- Jeannette Desmereau: I guess this is the only chance I have to tell you that I think you're a mean, stupid, illiterate, overgrown, hog-faced, mule-eared idiot.
- Cyrus Anderson: [explaining his duties to Claudette Colbert as bodyguard to Robert Young] He starts fights, and I finish them.
- Jeannette Desmereau: What does an assistant editor do?
- Cyrus Anderson: Yes, what does she do?
- Jack Bristow: Well, how should I know? You're the editor.
- Cyrus Anderson: What types of stories and articles do you think should appeal most to men?
- Jack Bristow: Don't you answer him.
- Cyrus Anderson: Forty bucks a week, and look at her. Just a hunk of whip cream from the Gold Coast. For 15 bucks we could at least have hired a girl who could spell "cat."
- Jeannette Desmereau: There we were, sitting by the beach, thinking about nothing. So, naturally, we thought about you. At first we were going to buy a shotgun, but then Jack thought that would be too messy so all at once we discovered this.
- [She take a huge rock out of her purse, that filled the purse]
- Jeannette Desmereau: Oh, I guess I love you at that.
- Cyrus Anderson: Doesn't that make you mad?
- Jeannette Desmereau: A little. I came here to throw a rock at you.
- Jack Bristow: [after he walks in on Cy and Jeanette kissing] I thought you hated him.
- Jeannette Desmereau: So did I.
- Jack Bristow: I've asked you to marry me 50 times. At least 50 times.
- [Looking at Cy]
- Jack Bristow: You knew that.
- Cyrus Anderson: I guess I forgot.
- Cyrus Anderson: Can't you see what's happening? Will you get your watermelon head out of this?
- The Judge: Sooo, I'm a watermelon head, am I?
- Jack Bristow: Well, remember about 18 years ago when I put a hair from a horses tail in a bottle of water because you said it would turn into a snake?
- Jeannette Desmereau: I suppose the world is full of women eating their hearts out for the wrong man. When the right one stands by ready to offer everything in the world that counts. I don't know what I'm waiting for.
- Alfred Desmereau: Hello, Cy.
- Cyrus Anderson: Where's Jeanette? Are you her father?
- Alfred Desmereau: I don't know.
- Cyrus Anderson: What kind of talk is that?
- Alfred Desmereau: I said I don't know where she is.

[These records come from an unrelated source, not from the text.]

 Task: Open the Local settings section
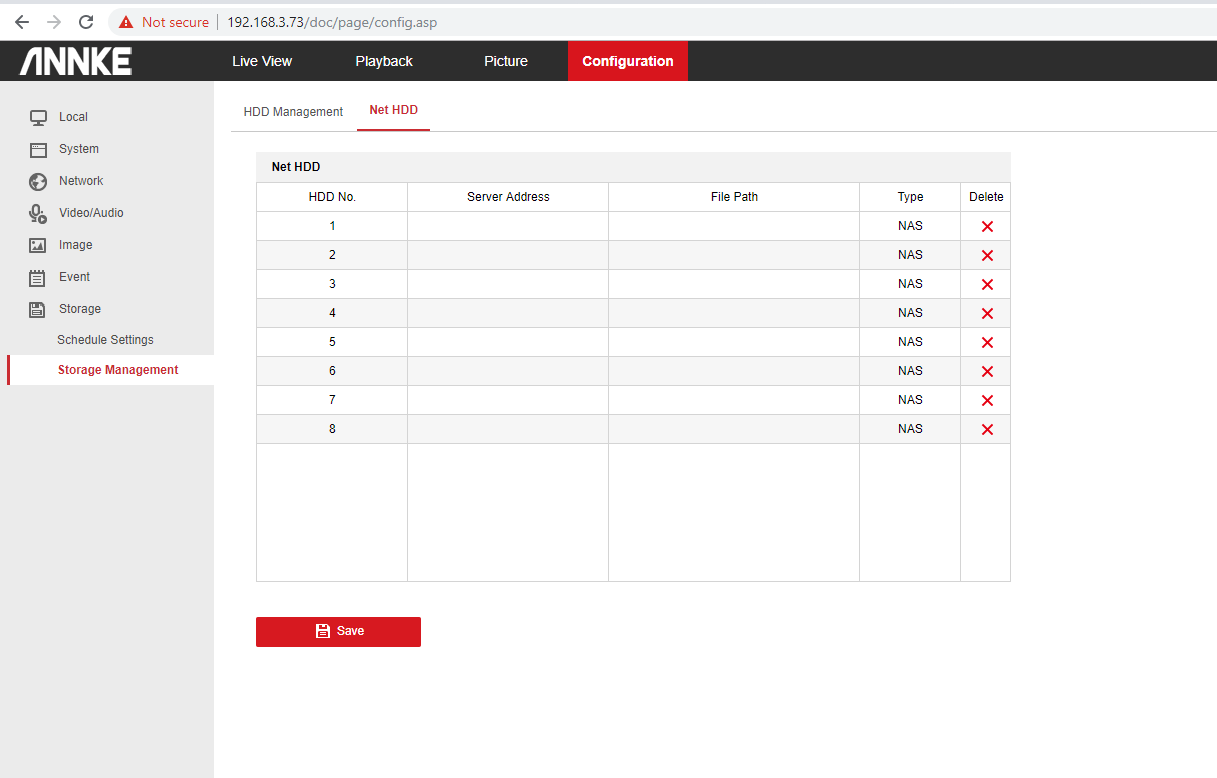(73, 117)
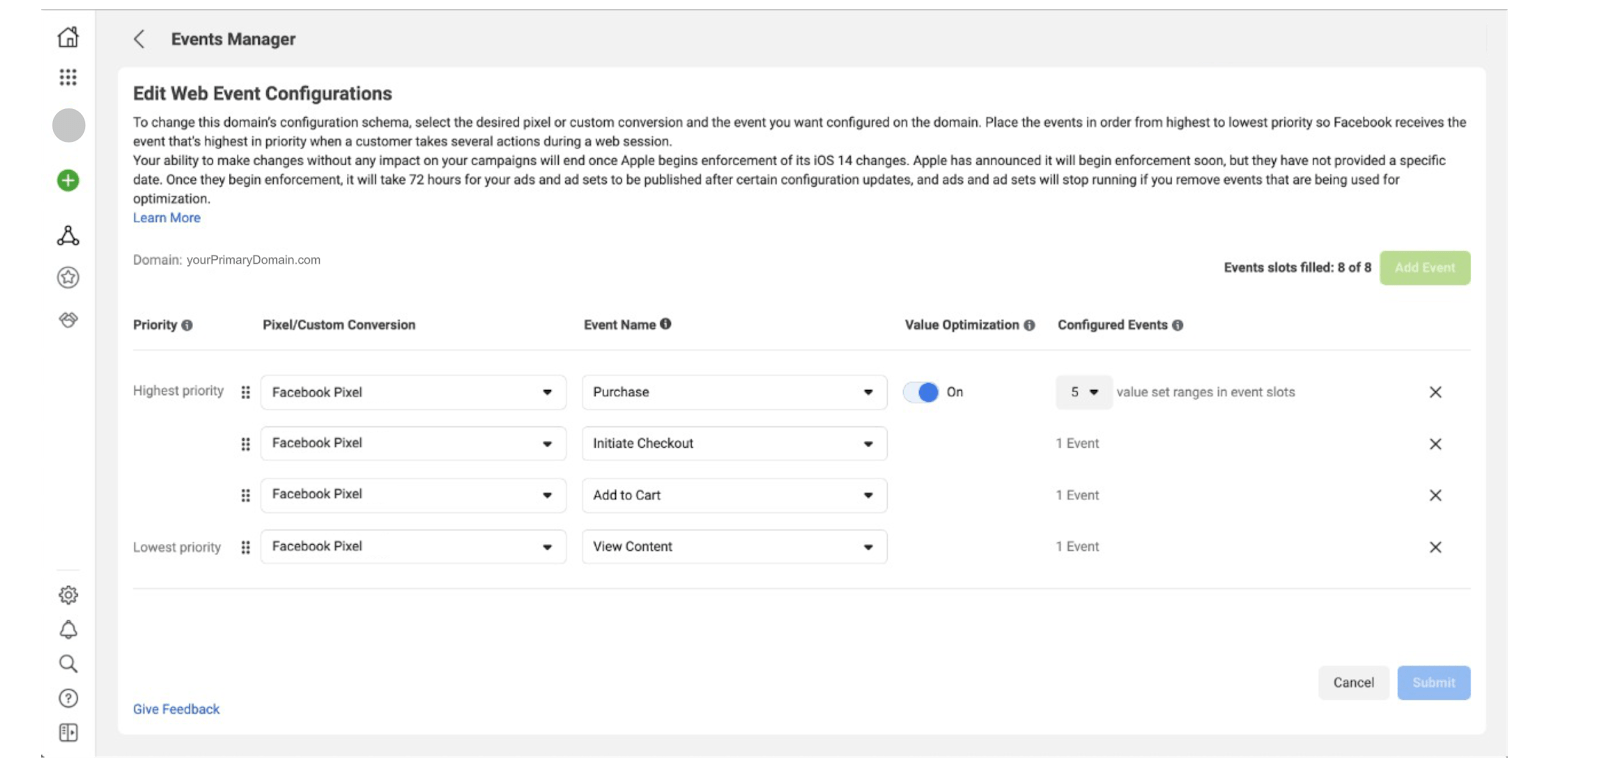Click the Submit button
The height and width of the screenshot is (779, 1600).
point(1433,683)
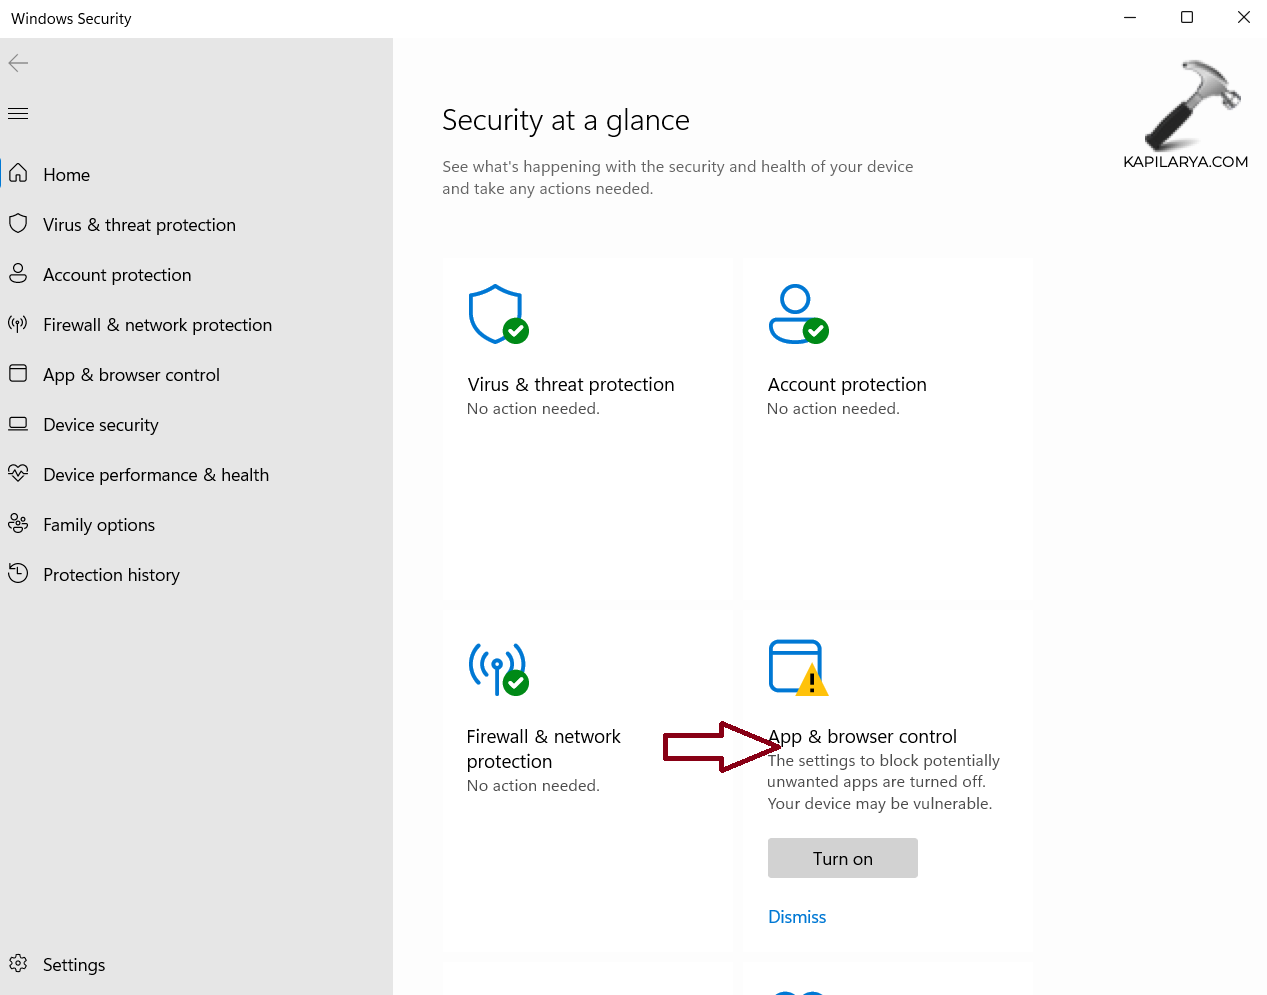Click the Firewall & network protection tile icon

click(498, 668)
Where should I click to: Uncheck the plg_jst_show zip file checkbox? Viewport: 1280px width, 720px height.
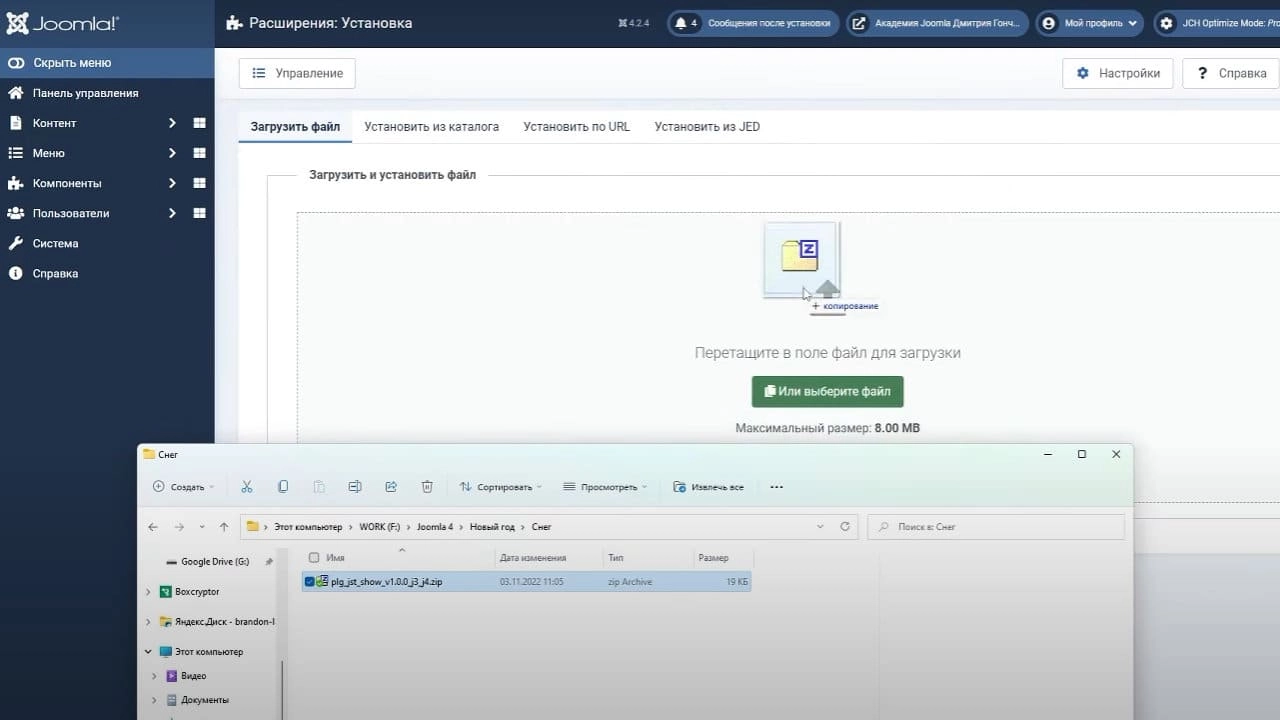tap(309, 581)
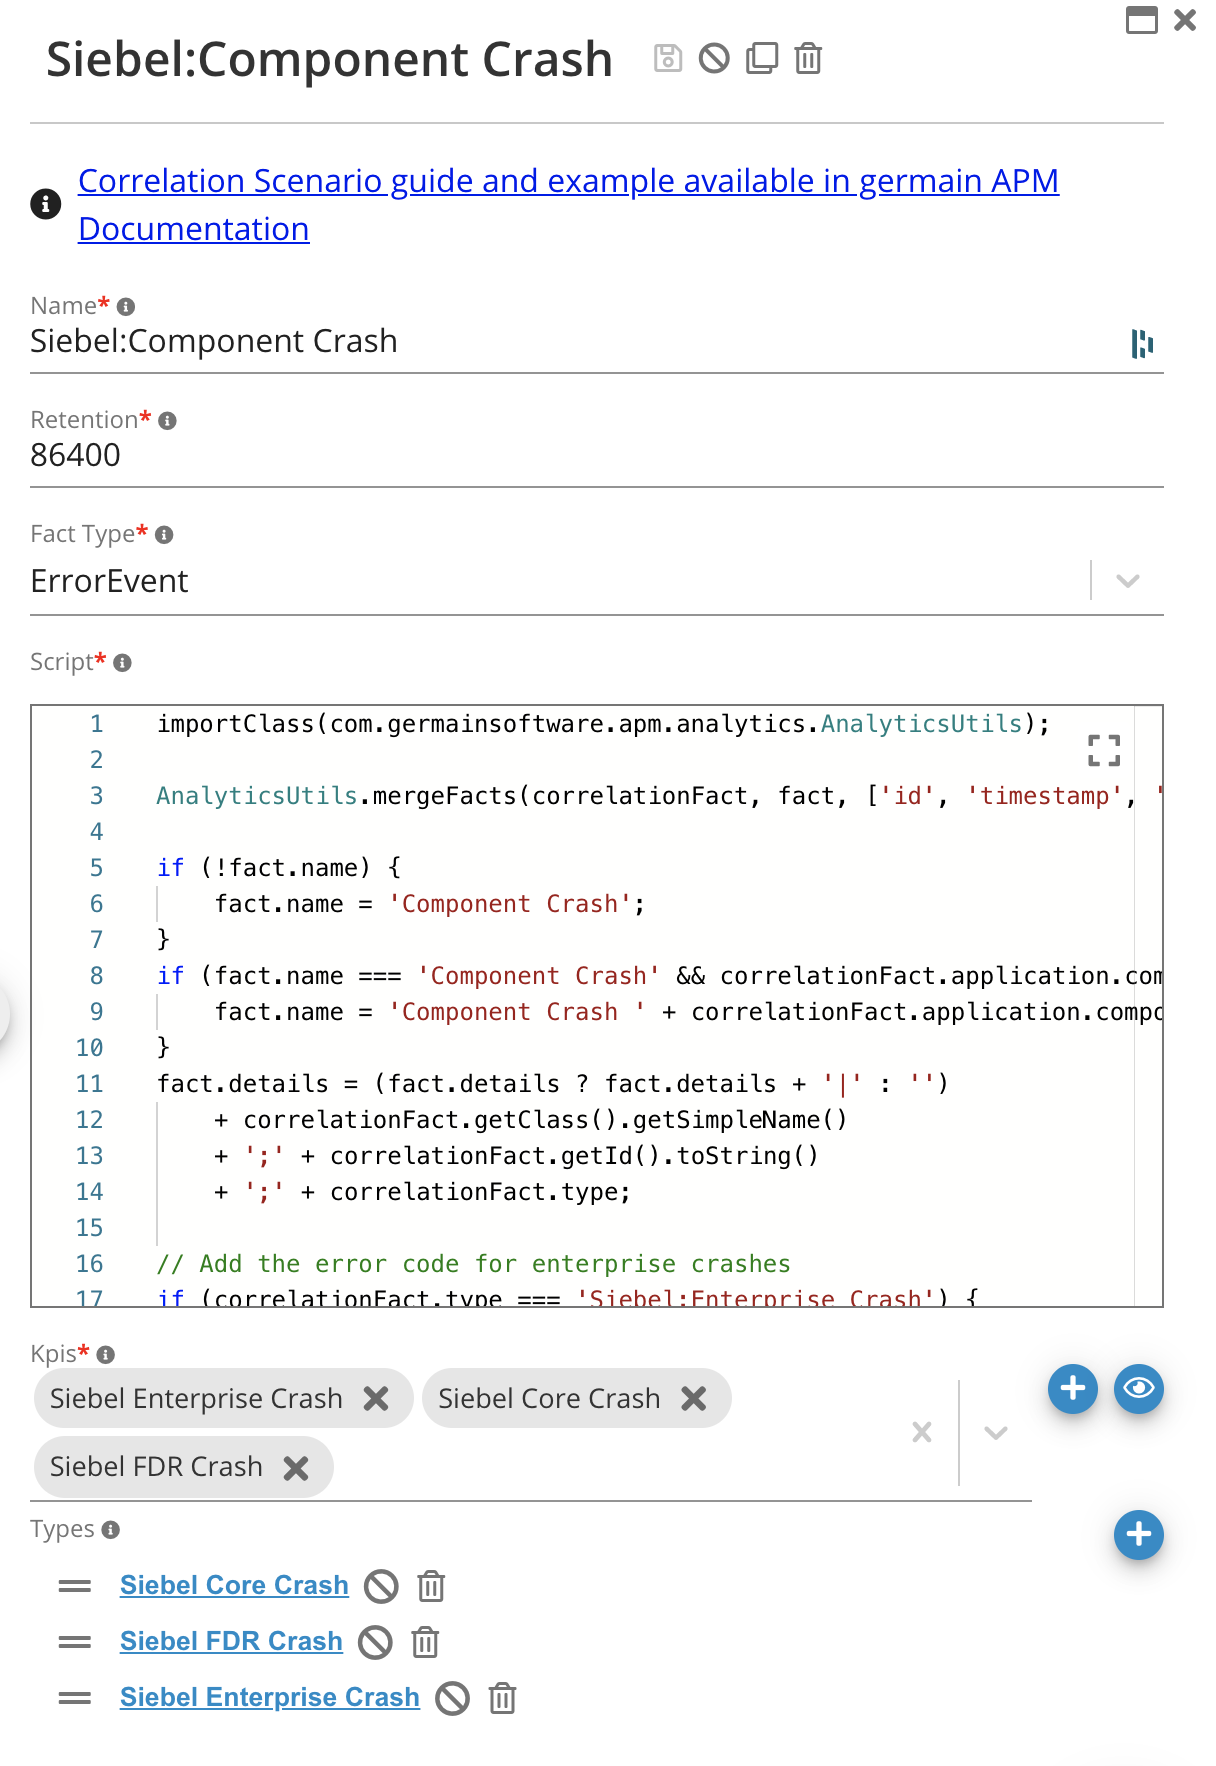
Task: Click the save icon in header
Action: 667,59
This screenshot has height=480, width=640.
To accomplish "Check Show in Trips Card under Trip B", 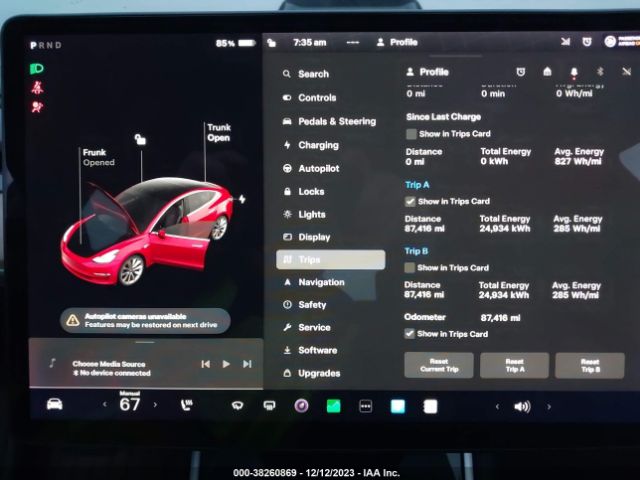I will pyautogui.click(x=411, y=268).
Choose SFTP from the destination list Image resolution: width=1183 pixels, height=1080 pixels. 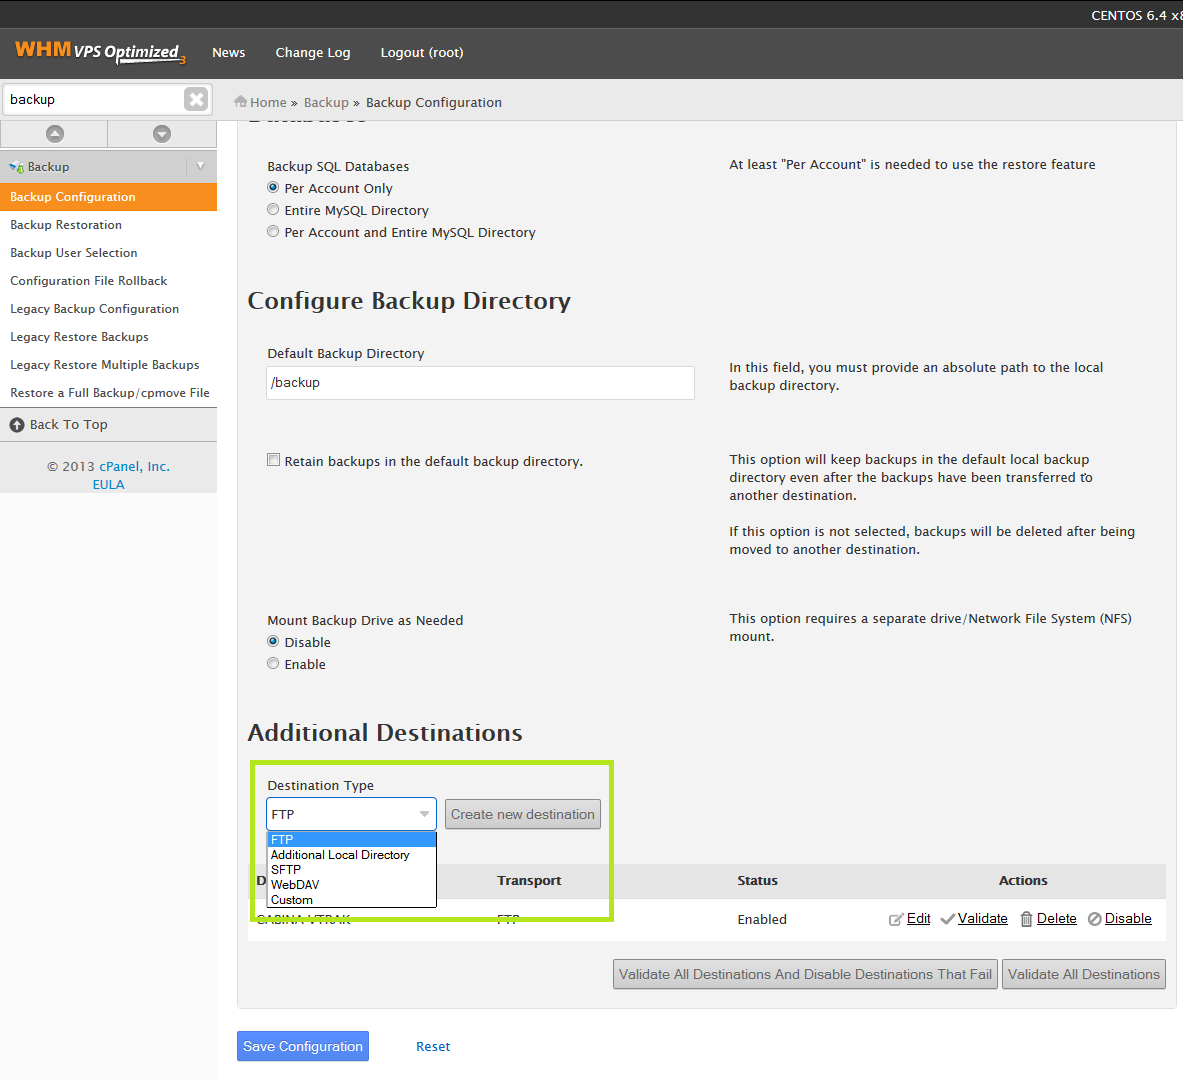coord(286,869)
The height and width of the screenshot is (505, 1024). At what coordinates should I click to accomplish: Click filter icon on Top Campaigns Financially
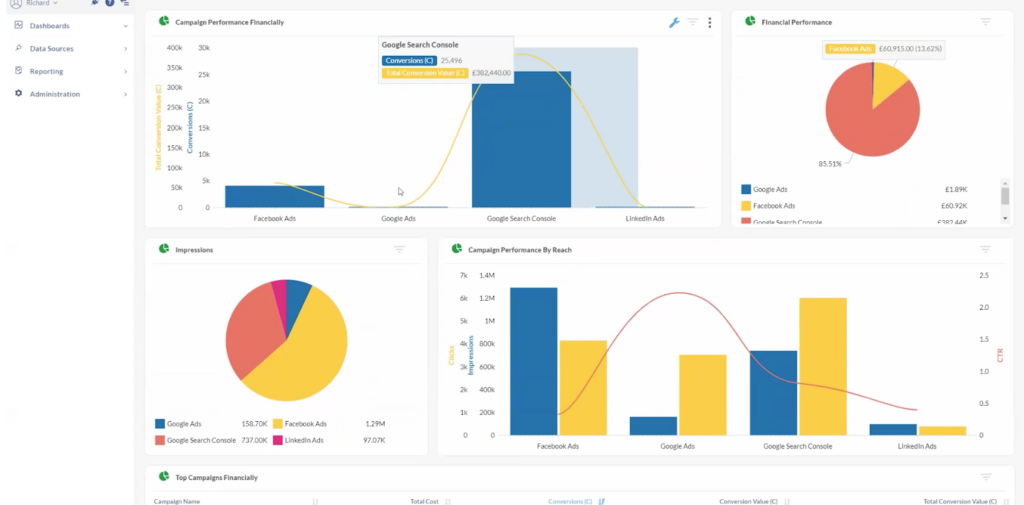pyautogui.click(x=985, y=478)
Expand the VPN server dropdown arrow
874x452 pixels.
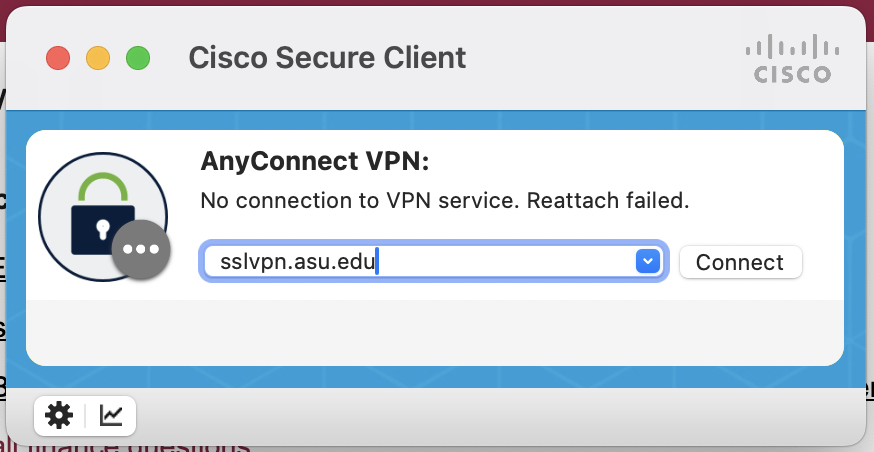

- Cyrus Anderson: Huh? Yeah! Well, what's the matter with me?
- Alfred Desmereau: Everything. You act like a mule-skinner. You look like you just swallowed a piece of sandpaper.
- Cyrus Anderson: I suppose you're knee deep in beauty prizes?
- Alfred Desmereau: At least I don't break into a house as though I were raiding an opium den. And greet the butler by calling him a liar.
- Cyrus Anderson: So he grabbed her when my back is turned, huh. The snake in the grass. Why the dirty lowdown...
- Alfred Desmereau: [Riding in the motorcycle sidecar] Are you sure you know how to stop this thing when we do get there?
- Cyrus Anderson: I thought I could run it into a tree.
- Alfred Desmereau: Maybe it would've been better if we never met.
- Jack Bristow: Hello! We wanna get married.
- Henry: Are you drunk?
- Jeannette Desmereau: No, but we can get drunk.
- Henry: You're in the wrong place, neighbor.
- Jack Bristow: Oh, we were only foolin', honest.
- Henry: How about your license?
- Jack Bristow: What license?
- Henry: Your marriage license. What do you think this is, a hamburger stand?
- Jeannette Desmereau: I wouldn't be surprised.
- Henry: Emmy. Hey, Emmy. Come on down here. There's another pair of those uh, whatchamacallits from Chicago.